27 Wednesday Feb 2013

Posted by laurieanichols in Uncategorized

≈ 2 Comments

Describe in great detail, your ultimate escape plan.

The escape plan isn't really my forte. The implication, it seems to me, is that first you are somewhere that you are escaping from and I am always at home so that would have to mean that my home is under assault. That, then leads me to the question of where would I escape to? My hubby is a great one with these logistical dilemmas. He was an Eagle scout and probably one of the best ones at that. He is also one of the most prepared individuals that you would ever have the pleasure of meeting. I, myself, much prefer the idea of hiding. I have always been very good at hiding and not being found. Patience has always been a virtue of mine and I have always been able to out wait my opponents in hide and seek and ring-a-lario ( a two team version of hide and seek).

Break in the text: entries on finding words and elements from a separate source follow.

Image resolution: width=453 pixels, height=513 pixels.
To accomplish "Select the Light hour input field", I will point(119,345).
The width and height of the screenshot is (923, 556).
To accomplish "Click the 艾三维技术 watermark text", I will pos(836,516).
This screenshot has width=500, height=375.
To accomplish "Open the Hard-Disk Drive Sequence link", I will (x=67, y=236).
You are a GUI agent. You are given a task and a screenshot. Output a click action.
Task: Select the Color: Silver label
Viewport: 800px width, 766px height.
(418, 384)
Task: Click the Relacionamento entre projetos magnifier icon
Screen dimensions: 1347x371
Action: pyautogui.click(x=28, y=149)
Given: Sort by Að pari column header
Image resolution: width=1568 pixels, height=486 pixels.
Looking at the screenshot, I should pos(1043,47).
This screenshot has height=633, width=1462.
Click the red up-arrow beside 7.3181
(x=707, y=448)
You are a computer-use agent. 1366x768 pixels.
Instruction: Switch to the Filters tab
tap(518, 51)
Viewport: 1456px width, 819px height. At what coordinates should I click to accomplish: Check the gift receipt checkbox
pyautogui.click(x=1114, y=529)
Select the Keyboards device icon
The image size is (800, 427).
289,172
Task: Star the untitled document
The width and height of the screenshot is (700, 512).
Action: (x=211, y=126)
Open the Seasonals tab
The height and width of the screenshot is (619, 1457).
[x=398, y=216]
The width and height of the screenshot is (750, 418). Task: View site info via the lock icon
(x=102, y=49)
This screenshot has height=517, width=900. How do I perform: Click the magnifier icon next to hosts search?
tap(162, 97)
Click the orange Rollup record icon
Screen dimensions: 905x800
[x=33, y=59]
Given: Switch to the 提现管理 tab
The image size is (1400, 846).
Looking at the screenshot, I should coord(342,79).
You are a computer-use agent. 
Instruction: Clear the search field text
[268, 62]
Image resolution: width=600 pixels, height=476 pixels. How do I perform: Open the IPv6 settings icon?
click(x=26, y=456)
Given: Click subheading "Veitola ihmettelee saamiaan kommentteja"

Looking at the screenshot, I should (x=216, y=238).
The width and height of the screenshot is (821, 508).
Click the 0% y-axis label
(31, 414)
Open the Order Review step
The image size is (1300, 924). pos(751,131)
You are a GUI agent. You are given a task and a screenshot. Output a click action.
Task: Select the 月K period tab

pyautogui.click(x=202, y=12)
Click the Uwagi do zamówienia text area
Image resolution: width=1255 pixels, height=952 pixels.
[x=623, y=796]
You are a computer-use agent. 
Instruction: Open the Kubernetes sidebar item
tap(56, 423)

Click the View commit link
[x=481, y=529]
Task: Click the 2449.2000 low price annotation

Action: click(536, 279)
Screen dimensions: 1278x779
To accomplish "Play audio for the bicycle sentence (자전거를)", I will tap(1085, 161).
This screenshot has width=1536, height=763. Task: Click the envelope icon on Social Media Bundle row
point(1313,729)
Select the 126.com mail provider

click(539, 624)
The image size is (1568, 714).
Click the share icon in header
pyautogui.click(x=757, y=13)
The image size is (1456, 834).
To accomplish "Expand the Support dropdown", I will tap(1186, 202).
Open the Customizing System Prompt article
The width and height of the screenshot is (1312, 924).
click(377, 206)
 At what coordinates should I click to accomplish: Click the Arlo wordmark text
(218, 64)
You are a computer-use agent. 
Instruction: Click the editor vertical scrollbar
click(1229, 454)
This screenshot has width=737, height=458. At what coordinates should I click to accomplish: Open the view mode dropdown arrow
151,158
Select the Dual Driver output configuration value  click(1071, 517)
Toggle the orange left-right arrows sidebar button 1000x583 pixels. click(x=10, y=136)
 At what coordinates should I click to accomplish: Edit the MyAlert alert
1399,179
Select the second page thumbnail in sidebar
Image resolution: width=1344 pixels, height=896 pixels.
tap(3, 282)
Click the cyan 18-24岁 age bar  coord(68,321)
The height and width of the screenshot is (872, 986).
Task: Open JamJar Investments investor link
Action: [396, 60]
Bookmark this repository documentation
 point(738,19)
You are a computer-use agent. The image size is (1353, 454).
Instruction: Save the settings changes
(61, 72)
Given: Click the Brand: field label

My hubby has his escape bag that he brings with him at all times; filled with all of the necessities such as a poncho, matches, toiletries, first aid kit, flashlight, batteries, hidden cash, passport. I never travel like that, but since we would be together, I wouldn't have to worry. The thing is that since we already live in a place that most people would be traveling to in any kind of catastrophe; like the ones that you see in the movies; I really don't see where we would be escaping to; we live in the mountains in a town not on the map so we are pretty safe here. I'll take my chances with hiding since that used to be my forte.